**Written problem 1**
Echo the records verbatim, from the line containing "The image size" through the end of the records, including both of those lines, and omit the pictures from your reply.

**Text provided**
┌──

After the image has captured, I removed the imaging PC from my environment as you can do in the image capture wizard. I ended up having these 3 resources left:

These resources should be kept, where the VM image version will get newer instances as you capture more images during the lifecycle.
We will now deploy a Azure Virtual Desktop hostpool with one VM in it, to test if we can select V7 machines at the wizard. Go to “host pools” and create a new hostpool if not done so already. Adding VMs to an existing hostpool is also possible.

The next tab is more important, as we have to actually add the virtual machines there:

At the “Image” section, click on “see all images”, and then select your shared image definition. This will automatically pick the newest version from the list you saved there.

Now advance through the Azure Virtual Desktop hostpool wizard and finish.

This will create a hostpool with the machines in it with the best specifications and highest security options available at this moment.

└──

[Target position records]

┌──

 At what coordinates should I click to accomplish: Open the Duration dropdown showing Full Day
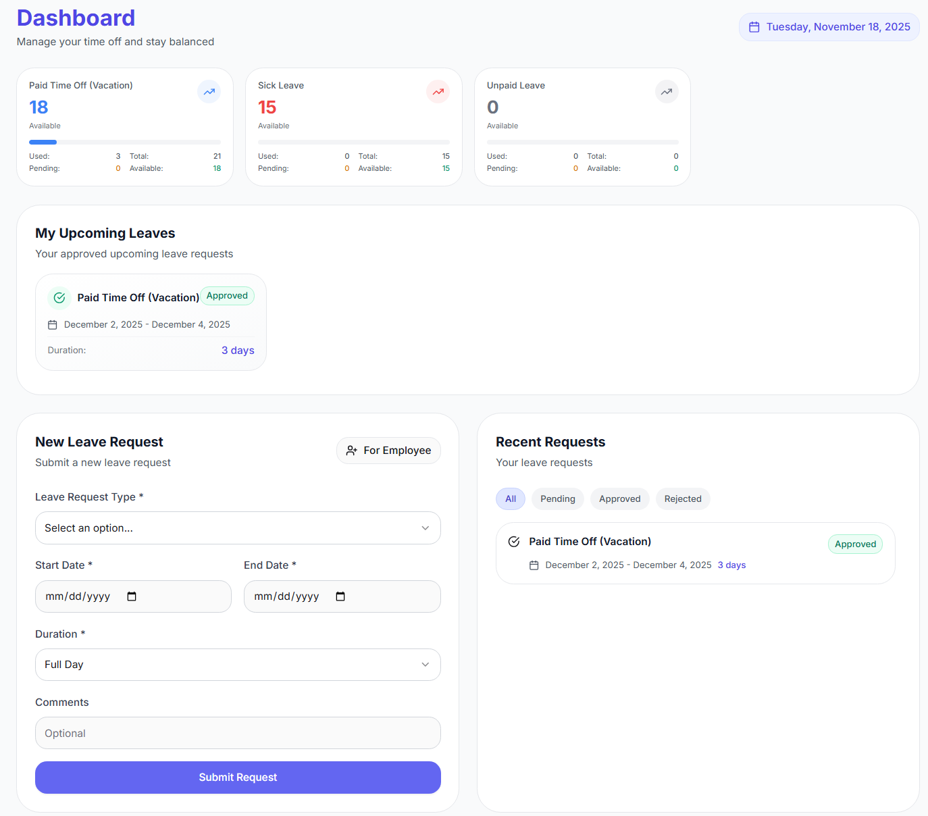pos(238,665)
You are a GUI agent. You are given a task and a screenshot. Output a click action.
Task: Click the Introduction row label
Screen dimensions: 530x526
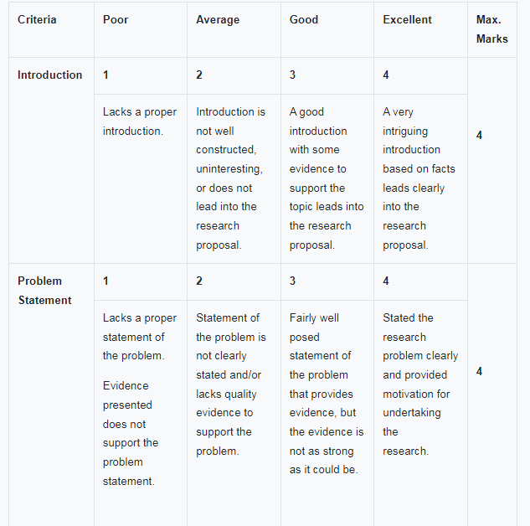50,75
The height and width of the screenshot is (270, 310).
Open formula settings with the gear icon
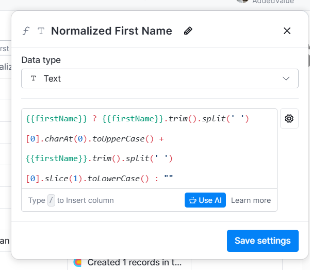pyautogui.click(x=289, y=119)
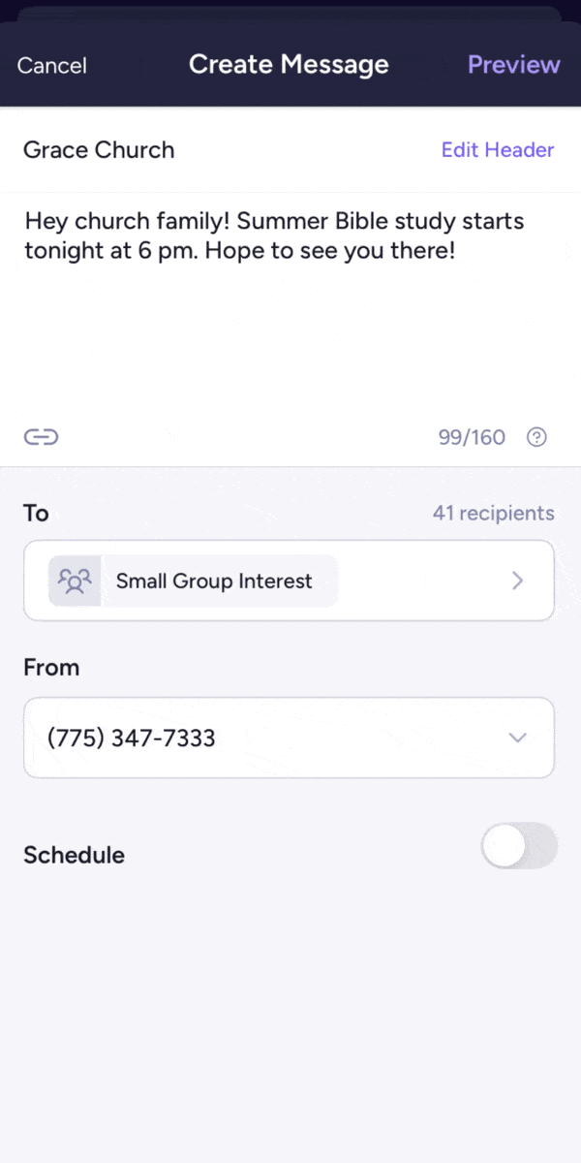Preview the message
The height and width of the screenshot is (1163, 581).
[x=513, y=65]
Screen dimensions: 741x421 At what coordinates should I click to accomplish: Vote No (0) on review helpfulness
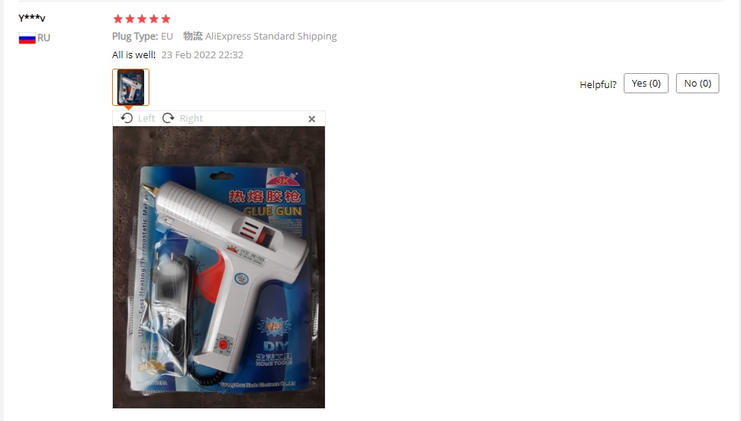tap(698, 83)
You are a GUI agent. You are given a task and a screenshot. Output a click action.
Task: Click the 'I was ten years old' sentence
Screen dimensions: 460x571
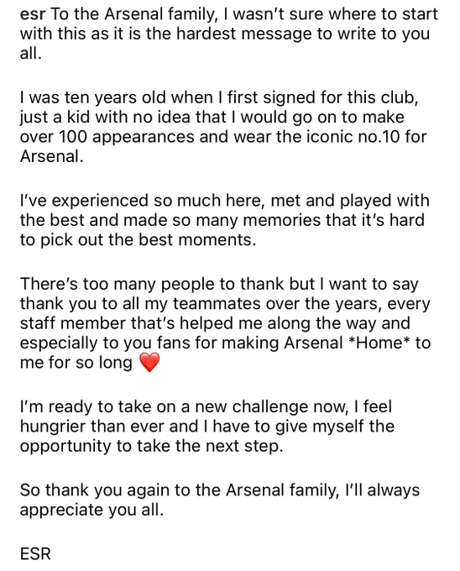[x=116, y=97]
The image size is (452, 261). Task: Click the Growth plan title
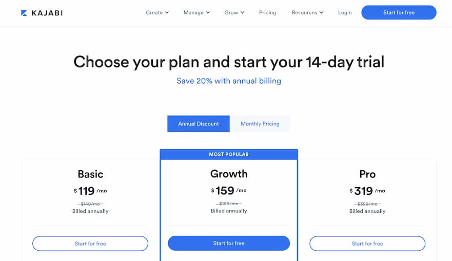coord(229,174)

└──

**Written problem 2**
Duplicate the entire text on deploying an Azure Virtual Desktop host pool from a captured image, word for word.

**Full solution 1**
The image size is (452, 261). Task: Click the Growth plan title
coord(229,174)

**Full solution 2**
After the image has captured, I removed the imaging PC from my environment as you can do in the image capture wizard. I ended up having these 3 resources left:

These resources should be kept, where the VM image version will get newer instances as you capture more images during the lifecycle.
We will now deploy a Azure Virtual Desktop hostpool with one VM in it, to test if we can select V7 machines at the wizard. Go to “host pools” and create a new hostpool if not done so already. Adding VMs to an existing hostpool is also possible.

The next tab is more important, as we have to actually add the virtual machines there:

At the “Image” section, click on “see all images”, and then select your shared image definition. This will automatically pick the newest version from the list you saved there.

Now advance through the Azure Virtual Desktop hostpool wizard and finish.

This will create a hostpool with the machines in it with the best specifications and highest security options available at this moment.